Provided records Start Marker

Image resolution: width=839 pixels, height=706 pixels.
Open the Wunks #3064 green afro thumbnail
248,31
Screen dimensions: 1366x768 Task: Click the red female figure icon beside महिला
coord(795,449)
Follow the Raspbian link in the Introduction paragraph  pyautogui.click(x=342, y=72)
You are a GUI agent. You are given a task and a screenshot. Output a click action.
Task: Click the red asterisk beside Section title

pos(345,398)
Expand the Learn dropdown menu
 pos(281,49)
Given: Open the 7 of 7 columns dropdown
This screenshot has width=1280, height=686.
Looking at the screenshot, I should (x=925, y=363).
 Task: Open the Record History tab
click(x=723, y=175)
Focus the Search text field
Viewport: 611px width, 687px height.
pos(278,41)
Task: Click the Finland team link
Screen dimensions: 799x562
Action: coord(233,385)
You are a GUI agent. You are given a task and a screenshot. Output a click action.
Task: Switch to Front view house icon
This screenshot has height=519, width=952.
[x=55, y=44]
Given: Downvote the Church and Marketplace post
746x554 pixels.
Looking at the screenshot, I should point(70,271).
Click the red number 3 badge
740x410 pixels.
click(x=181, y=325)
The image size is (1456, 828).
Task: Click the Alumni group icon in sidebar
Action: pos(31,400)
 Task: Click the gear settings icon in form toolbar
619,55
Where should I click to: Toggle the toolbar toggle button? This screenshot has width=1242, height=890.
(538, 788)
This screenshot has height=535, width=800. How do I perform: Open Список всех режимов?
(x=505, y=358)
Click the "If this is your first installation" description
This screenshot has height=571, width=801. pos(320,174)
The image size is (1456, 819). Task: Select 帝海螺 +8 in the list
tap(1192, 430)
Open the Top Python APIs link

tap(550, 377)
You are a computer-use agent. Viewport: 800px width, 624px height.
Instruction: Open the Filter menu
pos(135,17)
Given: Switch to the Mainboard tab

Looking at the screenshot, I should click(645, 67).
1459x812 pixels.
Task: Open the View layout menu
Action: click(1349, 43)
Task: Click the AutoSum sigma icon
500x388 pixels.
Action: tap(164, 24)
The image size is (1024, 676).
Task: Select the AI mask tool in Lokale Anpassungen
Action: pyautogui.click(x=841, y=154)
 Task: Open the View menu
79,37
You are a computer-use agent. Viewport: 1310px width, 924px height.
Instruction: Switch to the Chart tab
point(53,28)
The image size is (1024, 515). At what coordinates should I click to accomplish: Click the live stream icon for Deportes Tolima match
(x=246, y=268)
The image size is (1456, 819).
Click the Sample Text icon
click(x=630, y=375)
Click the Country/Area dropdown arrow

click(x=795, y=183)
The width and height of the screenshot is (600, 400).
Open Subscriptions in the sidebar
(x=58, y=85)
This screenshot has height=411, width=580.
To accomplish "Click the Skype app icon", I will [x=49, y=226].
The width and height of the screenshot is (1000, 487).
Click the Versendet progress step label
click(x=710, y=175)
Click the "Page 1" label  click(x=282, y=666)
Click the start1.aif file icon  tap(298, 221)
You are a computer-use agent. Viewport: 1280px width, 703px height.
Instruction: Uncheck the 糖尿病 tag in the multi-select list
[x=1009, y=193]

Provided records End Marker

# Work item
An exact repeat of the lines from the one containing "The width and height of the screenshot is (1000, 487)." through the final line above, both included, is the whole answer.

# Your solution
The width and height of the screenshot is (1000, 487).
Click the Versendet progress step label
click(x=710, y=175)
Click the "Page 1" label  click(x=282, y=666)
Click the start1.aif file icon  tap(298, 221)
You are a computer-use agent. Viewport: 1280px width, 703px height.
Instruction: Uncheck the 糖尿病 tag in the multi-select list
[x=1009, y=193]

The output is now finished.